Produced by Greg Chandler and Hanging Doll. Assistant Engineer Alex Cooper. Recorded at Priory Studios, Sutton Coldfield and Madhouse Recording Studios, Birmingham between 2006–2008. All songs written by Hanging Doll.
I often wonder why I insist on spending an entire week trying to ‘get inside’ each album I listen to. I play it to death via headphones on my phone, or on my PC at home and work, or in the car. In truth, most of the time, the opinion that I make on my first listen through rarely changes. I suppose I want to give the artists a fair run: after all, they have taken the time and effort to write and record these songs, the least I can do is listen to it more than once.
Hanging Doll join the long list of UK bands that hail from Birmingham, arguably one of the birthplaces of UK heavy metal (Black Sabbath, Judas Priest, Napalm Death, anyone?). Wikipedia describes them as “a British orchestral gothic metal band”. They are gothic in the vein of Within Temptation and Evanescence rather than Paradise Lost or Danzig.

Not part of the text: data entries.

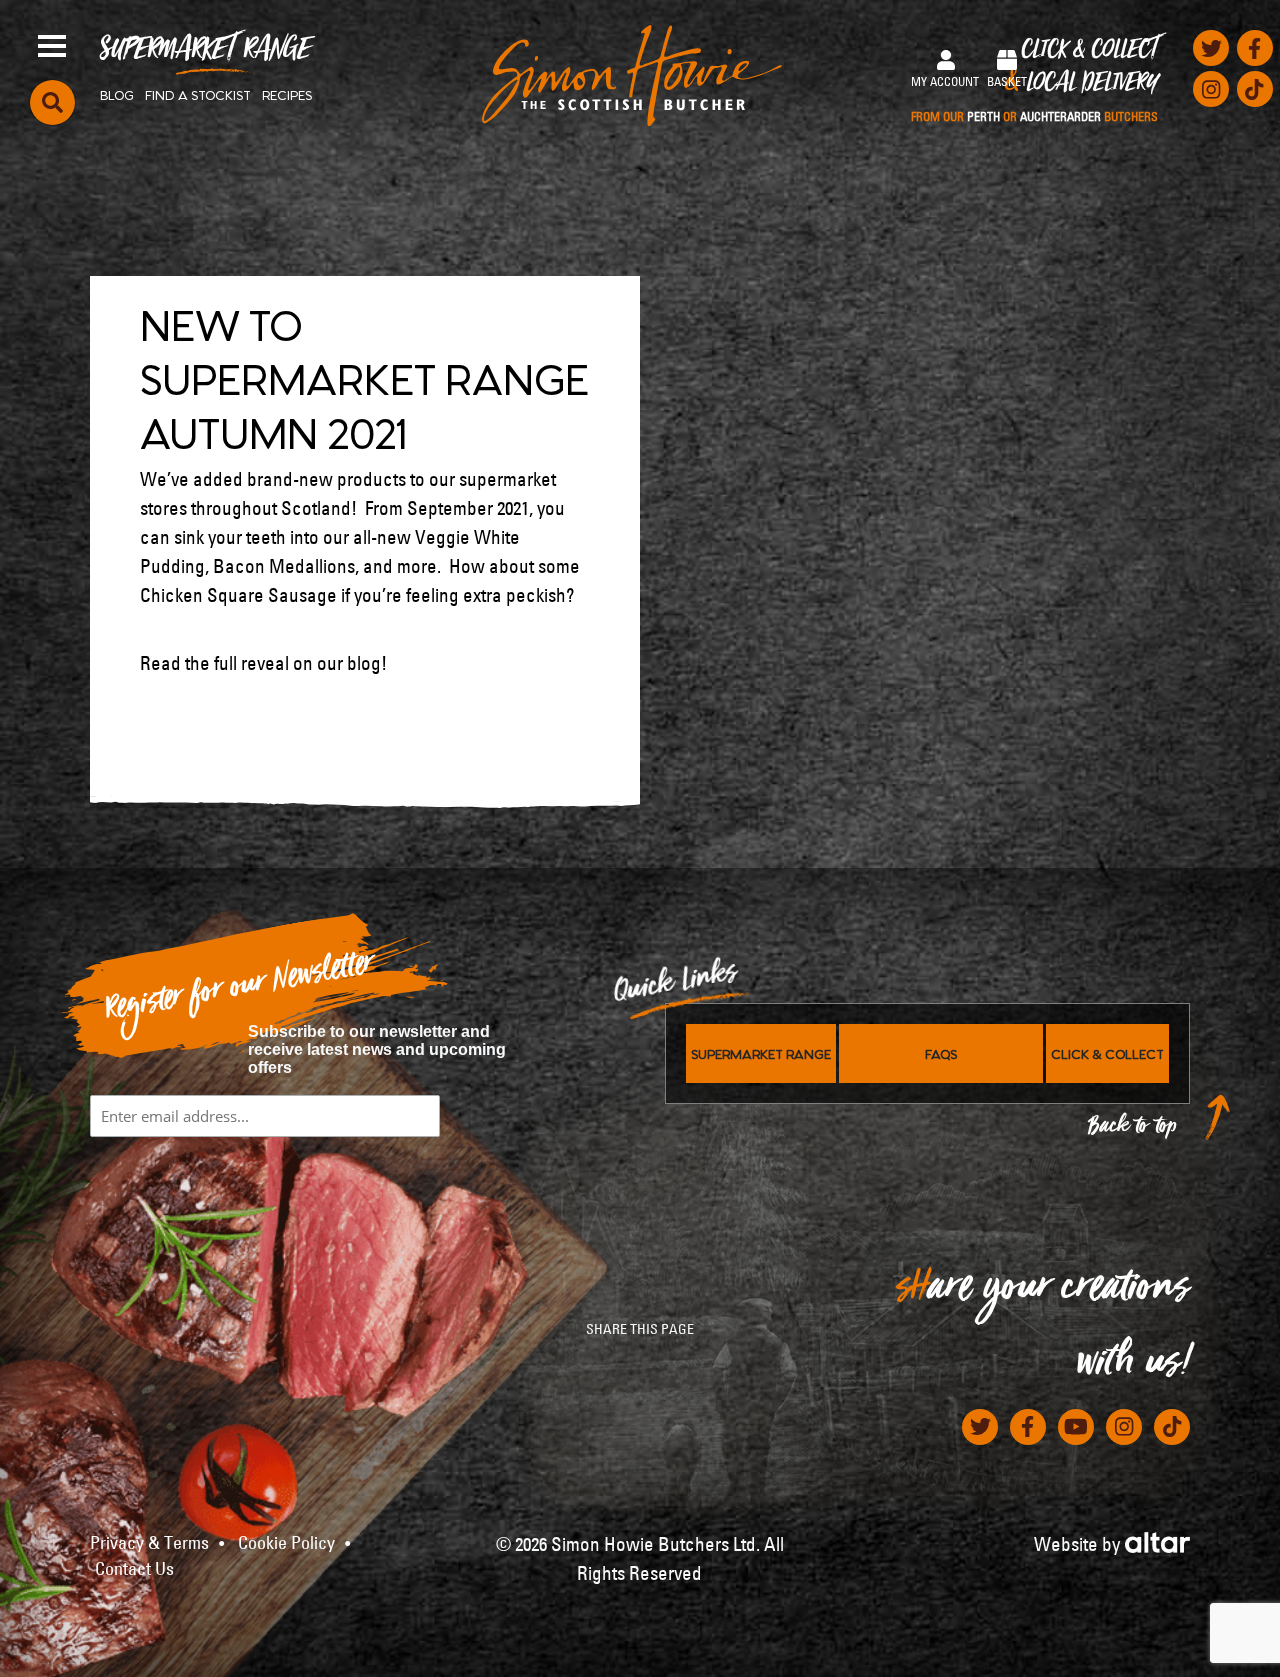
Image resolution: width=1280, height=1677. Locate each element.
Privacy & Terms (149, 1543)
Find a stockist (198, 94)
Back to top (1133, 1130)
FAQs (941, 1053)
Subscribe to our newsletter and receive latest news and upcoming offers (377, 1049)
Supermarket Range (205, 56)
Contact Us (134, 1569)
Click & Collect (1034, 81)
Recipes (287, 94)
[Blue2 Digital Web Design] (1157, 1540)
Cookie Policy (286, 1543)
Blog (117, 94)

While you can’t deny that vocalist Sally Holliday has a good voice, I do find the songs really a bit over the top. There is only so much drama you can handle in one album: real life simply isn’t an opera!
The album opens with a church bell. Of course! Could it be a gothic album, otherwise? (Yes, yes it could.) And then a rather pretty piano arpeggio, which sounds like it’s being played in a graveyard.
This sieges into “Blood ridden skies” an atmospheric song that twists and weaves, builds and falls. It has everything you might want from a gothic metal song: piano, orchestra, stabbing chords, growls, melody, angst, pain and beauty. It’s not a bad song, to be honest.
The next couple of songs, “Hope springs eternal” and “Sweet retribution” I found a bit tedious, to be honest. The vocal melody in both songs pretty much sums up what I don’t like in a song.
“Echoes of sorrow” builds from a clean guitar arpeggio, in the style of Pantera’s “Cemetery Gates”. It’s not a bad song, even if it does get a bit OTT and melodramatic towards the end.
And that about sums up the rest of the album for me. There are moments of real beauty, and the playing is superb but these musical ideas are packaged and decorated in a way that just doesn’t make sense to me. It doesn’t touch me, it doesn’t move me, it doesn’t excite me.
But… I can appreciate why some people might enjoy this. If you like your metal served with black lace, dark eyeliner, and with spoonfuls of over-the-top emotion then I could whole heartedly recommend Hanging Doll.
For me, though, this is very much my cup of tea. And I don’t drink tea.